Abstract: SA-PO0576
Uric Acid Microcrystal Injury as a Driver of CKD and PKD
Session Information
- Cystic Kidney Diseases: Clinical Research
November 08, 2025 | Location: Exhibit Hall, Convention Center
Abstract Time: 10:00 AM - 12:00 PM
Category: Genetic Diseases of the Kidneys
- 1201 Genetic Diseases of the Kidneys: Monogenic Kidney Diseases
Authors
- Holznecht, Nickolas J., University of California Santa Barbara, Santa Barbara, California, United States
- Strubl, Sebastian, Universitat zu Koln, Cologne, NRW, Germany
- Torres, Jacob A., University of California Santa Barbara, Santa Barbara, California, United States
- Schimmel, Margaret, University of California Santa Barbara, Santa Barbara, California, United States
- Messing, Melina, University of California Santa Barbara, Santa Barbara, California, United States
- Arjune, Sita, Universitat zu Koln, Cologne, NRW, Germany
- Glaser, Jason R., La Isla Network, Washington, District of Columbia, United States
- Leiva, Ricardo A., La Isla Network, Washington, District of Columbia, United States
- Brown, Jared, University of Colorado Anschutz Medical Campus, Aurora, Colorado, United States
- Roncal-Jimenez, Carlos Alberto, University of Colorado Anschutz Medical Campus, Aurora, Colorado, United States
- Johnson, Richard J., University of Colorado Anschutz Medical Campus, Aurora, Colorado, United States
- Harris, Peter C., Mayo Clinic Minnesota, Rochester, Minnesota, United States
- Grundmann, Franziska, Universitat zu Koln, Cologne, NRW, Germany
- Mueller, Roman-Ulrich, Universitat zu Koln, Cologne, NRW, Germany
- Weimbs, Thomas, University of California Santa Barbara, Santa Barbara, California, United States
Background
CKD affects over 10% of the global population and 14% in the US, mainly due to T2D. While historically driven by hypertension and hyperglycemia, CKD now more often advances due to repeated acute renal insults (AKI).
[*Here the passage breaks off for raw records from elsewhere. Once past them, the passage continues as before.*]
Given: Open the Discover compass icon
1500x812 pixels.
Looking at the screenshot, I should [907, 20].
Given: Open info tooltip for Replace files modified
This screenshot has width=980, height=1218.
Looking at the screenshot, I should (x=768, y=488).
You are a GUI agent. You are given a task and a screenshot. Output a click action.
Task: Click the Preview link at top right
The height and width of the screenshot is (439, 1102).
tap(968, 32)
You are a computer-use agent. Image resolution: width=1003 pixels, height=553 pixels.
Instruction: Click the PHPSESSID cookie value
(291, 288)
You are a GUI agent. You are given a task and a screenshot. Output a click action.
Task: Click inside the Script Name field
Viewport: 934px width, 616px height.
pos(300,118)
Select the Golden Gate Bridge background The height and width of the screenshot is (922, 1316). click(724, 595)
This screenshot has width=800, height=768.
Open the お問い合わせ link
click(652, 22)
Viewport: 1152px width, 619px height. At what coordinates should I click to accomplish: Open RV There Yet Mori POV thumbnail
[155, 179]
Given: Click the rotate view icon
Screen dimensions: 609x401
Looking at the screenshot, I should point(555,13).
A key risk factor for CKD and repeated AKI is the Western diet, high in sugar and ultra-processed foods (UPFs), contributing to hyperuricemia. The increased uric acid (UA) needs to be excreted via the kidneys, but in the presence of of low urine pH, UA crystals can form in renal tubules. We previously found that calcium oxalated crystals trigger an inflammatory process characterized by tubule dilation. We find here that tubular UA micro-crystals trigger a similar response, worsen CKD progression, and trigger new cyst growth in ADPKD.
Methods
We analyzed clinical data from two ADPKD studies (NCT02497521, NCT04680780), excluding patients on tolvaptan. We assessed eGFR slopes, UA levels, urine pH, and neutrophil-to-lymphocyte ratios (NLR), using regression models and the Marshal lithogenic risk equation. Data from Nicaraguan sugarcane workers with AKI vs controls were also analyzed.
Results
Sugarcane workers had elevated urinary UA, crystalluria, and IL-8/IL-12 levels, with strongly increased NLR and pyuria. AKI cases showed abundant UA crystals, low urine pH, and high neutrophil activity. In ADPKD, the Marshal lithogenic risk score for UA – relying on serum UA and urinary pH - was a significant predictor of kidney decline irrespective of initial eGFR, . In a trial of ketogenic therapy for ADPKD, persistent ketosis (BHB ≥0.8 mmol/L) reduced NLR, supporting an anti-inflammatory role for BHB in ameliorating PKD progression.
Conclusion
UA in combination with acidic urine triggers tubular microcrystal formation leading to a neutrophil inflammatory response that causes AKI and drives CKD and ADPKD progression. Reducing UA formation, and urine alkalization with citrate may be disease-modifying in CKD and ADPKD. NLR or pyuria may serve as biomarkers of progression.